The reward model: a learned, gameable proxy
A reward model r_phi is trained on the preference pairs, typically with a Bradley–Terry objective, to output a scalar where preferred completions score higher.
# Bradley-Terry preference loss loss = -log(sigmoid(r_phi(x, y_win) - r_phi(x, y_lose)))
The reward model is the heart of RLHF and its weakest joint. It is a learned approximation of human judgment, trained on finite data, and the policy step will optimize against it relentlessly. Anywhere the reward model is wrong — out-of-distribution, length-biased, sycophancy-rewarding — the policy will find and exploit that error. Stage clarity: the reward model fixes "we have no scalar to optimize"; it does not fix "the scalar is a faithful proxy for what we want."
The policy step, and the KL leash
With a reward model in hand, the policy is optimized to increase reward while a KL penalty keeps it from drifting far from the SFT reference. Without that leash the policy collapses onto reward-model artifacts and stops being a coherent language model.
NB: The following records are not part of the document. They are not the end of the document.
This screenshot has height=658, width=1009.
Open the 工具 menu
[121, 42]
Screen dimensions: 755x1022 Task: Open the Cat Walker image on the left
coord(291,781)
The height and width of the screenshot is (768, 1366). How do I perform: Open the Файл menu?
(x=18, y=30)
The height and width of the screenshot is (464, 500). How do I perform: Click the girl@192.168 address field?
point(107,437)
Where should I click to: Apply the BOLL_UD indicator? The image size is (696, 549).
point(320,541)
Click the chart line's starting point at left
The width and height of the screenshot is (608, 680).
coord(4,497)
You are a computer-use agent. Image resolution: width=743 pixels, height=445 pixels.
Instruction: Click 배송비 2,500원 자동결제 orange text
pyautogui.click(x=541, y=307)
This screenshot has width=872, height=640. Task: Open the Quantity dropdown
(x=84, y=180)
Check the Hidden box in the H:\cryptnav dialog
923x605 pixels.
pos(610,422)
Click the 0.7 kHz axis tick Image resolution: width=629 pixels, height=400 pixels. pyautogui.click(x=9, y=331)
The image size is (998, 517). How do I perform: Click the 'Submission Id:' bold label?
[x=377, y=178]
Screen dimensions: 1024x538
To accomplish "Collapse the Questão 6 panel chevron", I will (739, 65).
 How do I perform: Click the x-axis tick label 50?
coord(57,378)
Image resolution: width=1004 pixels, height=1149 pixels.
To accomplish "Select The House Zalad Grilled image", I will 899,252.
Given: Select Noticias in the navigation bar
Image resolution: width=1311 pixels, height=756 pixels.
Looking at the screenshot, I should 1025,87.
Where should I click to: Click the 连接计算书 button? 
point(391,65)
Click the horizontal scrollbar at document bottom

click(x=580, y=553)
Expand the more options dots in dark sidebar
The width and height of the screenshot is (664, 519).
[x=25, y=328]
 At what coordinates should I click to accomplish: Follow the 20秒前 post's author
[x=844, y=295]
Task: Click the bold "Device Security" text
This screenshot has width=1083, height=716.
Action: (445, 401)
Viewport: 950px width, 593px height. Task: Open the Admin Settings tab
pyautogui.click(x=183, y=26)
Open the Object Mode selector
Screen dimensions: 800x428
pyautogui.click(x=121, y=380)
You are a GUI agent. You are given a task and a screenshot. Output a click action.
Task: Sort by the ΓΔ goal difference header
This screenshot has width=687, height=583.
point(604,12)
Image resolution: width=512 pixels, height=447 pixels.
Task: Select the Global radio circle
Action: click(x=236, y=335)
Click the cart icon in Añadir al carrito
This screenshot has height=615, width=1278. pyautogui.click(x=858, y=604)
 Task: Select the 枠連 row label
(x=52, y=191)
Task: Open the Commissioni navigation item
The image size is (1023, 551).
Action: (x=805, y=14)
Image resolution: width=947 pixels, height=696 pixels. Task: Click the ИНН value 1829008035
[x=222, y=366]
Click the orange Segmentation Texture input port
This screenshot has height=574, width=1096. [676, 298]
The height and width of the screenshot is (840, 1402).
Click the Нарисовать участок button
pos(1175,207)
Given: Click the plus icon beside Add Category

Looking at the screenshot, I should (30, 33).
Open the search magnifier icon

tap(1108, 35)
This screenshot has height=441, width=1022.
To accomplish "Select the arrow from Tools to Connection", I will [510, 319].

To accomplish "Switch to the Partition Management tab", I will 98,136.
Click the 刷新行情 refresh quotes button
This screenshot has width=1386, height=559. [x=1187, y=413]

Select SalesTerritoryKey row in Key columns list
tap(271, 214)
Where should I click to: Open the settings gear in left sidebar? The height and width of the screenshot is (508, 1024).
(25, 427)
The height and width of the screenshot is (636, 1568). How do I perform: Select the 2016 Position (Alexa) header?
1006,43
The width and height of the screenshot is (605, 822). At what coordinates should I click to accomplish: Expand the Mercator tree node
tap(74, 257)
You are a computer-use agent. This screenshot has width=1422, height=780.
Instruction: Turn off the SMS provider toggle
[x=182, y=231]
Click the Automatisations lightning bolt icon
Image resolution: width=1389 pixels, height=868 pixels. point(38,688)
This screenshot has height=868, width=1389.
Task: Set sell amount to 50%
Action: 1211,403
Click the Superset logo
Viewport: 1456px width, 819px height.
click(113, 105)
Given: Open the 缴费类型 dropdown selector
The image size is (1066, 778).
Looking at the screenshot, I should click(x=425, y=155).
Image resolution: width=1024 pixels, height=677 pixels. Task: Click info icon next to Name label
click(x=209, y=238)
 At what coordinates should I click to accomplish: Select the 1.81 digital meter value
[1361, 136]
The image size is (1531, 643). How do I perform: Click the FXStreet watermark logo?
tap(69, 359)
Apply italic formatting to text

# RLHF policy objective (PPO-style) objective = E[ r_phi(x, y) ] - beta * KL(pi_theta || pi_ref)
PPO uses a learned value function and clipped updates; GRPO drops the value model and estimates advantage from a group of sampled completions per prompt — cheaper and now common for agentic RL. DPO is the sharpest shortcut: it derives a closed-form loss directly on preference pairs, eliminating the explicit reward model and the sampling loop entirely.
# DPO: implicit reward, no separate RM, no rollout loop loss = -log(sigmoid( beta * logratio(y_win) - beta * logratio(y_lose)))
DPO is simpler and more stable, but folds the reward into the loss — you lose the explicit, inspectable reward model and the ability to do online exploration. PPO/GRPO keep a separate reward you can audit and red-team. That trade is the real choice, not "DPO is newer."
RLAIF: replace the human labeler, not the pipeline
Human preference labels are slow, expensive, inconsistent, and a privacy surface. RLAIF replaces the labeler with a model that judges which completion is better, usually steered by an explicit written constitution — a set of principles the judge applies ("prefer the response that is more honest about uncertainty"). Constitutional AI is the canonical instance: the model critiques and revises its own outputs against the constitution to generate the preference data, then standard RLHF runs on top.
What RLAIF actually fixes: the throughput and consistency of the preference signal, and it makes the value judgments explicit and editable as text rather than implicit in a crowd of annotators. What it does not fix: a model judge has the same blind spots as the policy, can be gamed the same way, and inherits the constitution author's omissions.
What each stage fixes — the honest ledger
- SFT — fixes "the model can't do the task format at all." Sets the prior. Does not fix preference among good answers.
- Reward model — fixes "no scalar to optimize." Introduces a new risk: a gameable proxy.
- Policy step + KL — fixes "turn the scalar into behavior without destroying the model." Does not make a bad reward good.
- RLAIF / constitution — fixes "human labeling doesn't scale and its values are implicit." Does not fix shared blind spots between judge and policy.
The recurring failure: treating reward-model score as ground truth. It is a model. Past a point, higher reward-model score means the policy is exploiting the reward model, not getting better. Hold out human (or independent) evals that the policy never trains against.
When NOT to run the full pipeline
If you have not exhausted SFT and prompting, RLHF is premature — it is the most operationally heavy way to move a metric. If your preference data is thin or noisy, DPO on a small clean set beats a fragile PPO loop on a bad reward model. If your judgments are stable and writable, RLAIF with a tight constitution can replace most human labeling at a fraction of the cost. RLHF converts comparisons into policy; every stage is a proxy, and the pipeline is only as honest as the weakest proxy in it.